[[ SUPPLIED PASSAGE, beginning ]]
My friend Natalie said I had to read the Book Thief and it was a wonderful book accounting the life in Nazi Germany of a adopted girl who had hard luck worse than anyone I know through hiding a Jew and learning to read while facing what was going on in Nazi Germany. A wonderful book!
Bill Maher’s book I have to admit I bought for the cover…I like propaganda and that was a spoof on a very popular poster! The book is quite good; well thought out and in the typical Bill Maher style.
Graffiti L.A. is a very comprehensive history of Graffiti in L.A. Lots of wonderful pictures as well.
Found Magazine is awesome; my sister gave me this for Christmas. These books are just found letters and such that people send to this magazine and they publish them. I have submitted some stuff I’ve found to the magazine; but nothing has been published as of yet.
The Peppers book was great as it told the history of cultivation of Peppers, search for peppers roots and where they came from, modern pepper genetics, and how Tasbasco company was lame early on in defeating its competition with politics rather than other means.
Mike Nelson’s Colorado Weather Almanac is an absolute must read for anyone interested in weather, especially Colorado weather. After reading the book you can understand how the weather guys often get the weather forecast completely wrong!
[[ SUPPLIED PASSAGE, end ]]
[[ DATA FOR REVIEW, beginning ]]
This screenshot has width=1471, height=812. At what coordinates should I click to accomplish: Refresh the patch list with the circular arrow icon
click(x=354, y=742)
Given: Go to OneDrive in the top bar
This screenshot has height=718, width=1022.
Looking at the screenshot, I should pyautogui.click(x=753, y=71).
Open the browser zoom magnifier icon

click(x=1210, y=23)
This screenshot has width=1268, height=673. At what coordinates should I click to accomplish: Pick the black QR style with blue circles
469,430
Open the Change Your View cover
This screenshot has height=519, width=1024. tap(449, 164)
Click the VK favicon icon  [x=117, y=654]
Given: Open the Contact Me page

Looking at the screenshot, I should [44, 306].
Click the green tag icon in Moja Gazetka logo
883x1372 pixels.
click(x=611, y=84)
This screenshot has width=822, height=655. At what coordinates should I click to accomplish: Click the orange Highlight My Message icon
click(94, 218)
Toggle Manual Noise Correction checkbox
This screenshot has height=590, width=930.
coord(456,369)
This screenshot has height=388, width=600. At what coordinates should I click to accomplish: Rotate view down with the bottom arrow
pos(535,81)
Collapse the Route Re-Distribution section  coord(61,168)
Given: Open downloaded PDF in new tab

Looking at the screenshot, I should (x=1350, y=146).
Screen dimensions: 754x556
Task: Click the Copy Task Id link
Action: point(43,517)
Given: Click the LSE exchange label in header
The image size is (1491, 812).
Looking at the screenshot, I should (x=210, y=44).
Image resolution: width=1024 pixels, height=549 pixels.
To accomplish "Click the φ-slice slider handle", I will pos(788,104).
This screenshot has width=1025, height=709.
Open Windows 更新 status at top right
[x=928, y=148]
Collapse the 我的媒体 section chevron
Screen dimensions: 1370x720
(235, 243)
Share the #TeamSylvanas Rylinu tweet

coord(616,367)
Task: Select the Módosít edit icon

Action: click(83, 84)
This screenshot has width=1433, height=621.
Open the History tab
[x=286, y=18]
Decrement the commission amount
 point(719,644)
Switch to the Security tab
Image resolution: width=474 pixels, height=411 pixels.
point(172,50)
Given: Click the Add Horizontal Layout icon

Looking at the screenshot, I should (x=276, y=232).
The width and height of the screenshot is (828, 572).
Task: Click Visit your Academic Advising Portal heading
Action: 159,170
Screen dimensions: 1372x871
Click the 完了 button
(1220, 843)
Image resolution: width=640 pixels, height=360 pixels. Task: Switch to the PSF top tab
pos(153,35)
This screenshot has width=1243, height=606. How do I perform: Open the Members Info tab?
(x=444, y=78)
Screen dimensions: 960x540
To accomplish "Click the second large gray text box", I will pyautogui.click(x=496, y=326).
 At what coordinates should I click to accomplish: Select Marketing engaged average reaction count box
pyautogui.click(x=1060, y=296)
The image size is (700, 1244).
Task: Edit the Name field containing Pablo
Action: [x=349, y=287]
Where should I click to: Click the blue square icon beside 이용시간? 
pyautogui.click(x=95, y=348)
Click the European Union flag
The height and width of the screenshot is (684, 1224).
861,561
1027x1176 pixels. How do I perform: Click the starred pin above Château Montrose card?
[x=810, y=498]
[[ DATA FOR REVIEW, end ]]
WHAT YOU NEED TO DO:
A. Answer the following questions from the book reviews above.
(i) Who told the writer to read The Book Thief?
(ii) According to the writer, why was the Bill Maher book purchased?
(iii) Who gave the writer Found Magazine, and on what occasion?
B. Return, without any change, the portion of the book reviews between "The Peppers book" and "than other means.", inclusive.

RESPONSES FOR EACH TASK:
A.
(i) The writer's friend Natalie.
(ii) For its cover.
(iii) The writer's sister, for Christmas.

B.
The Peppers book was great as it told the history of cultivation of Peppers, search for peppers roots and where they came from, modern pepper genetics, and how Tasbasco company was lame early on in defeating its competition with politics rather than other means.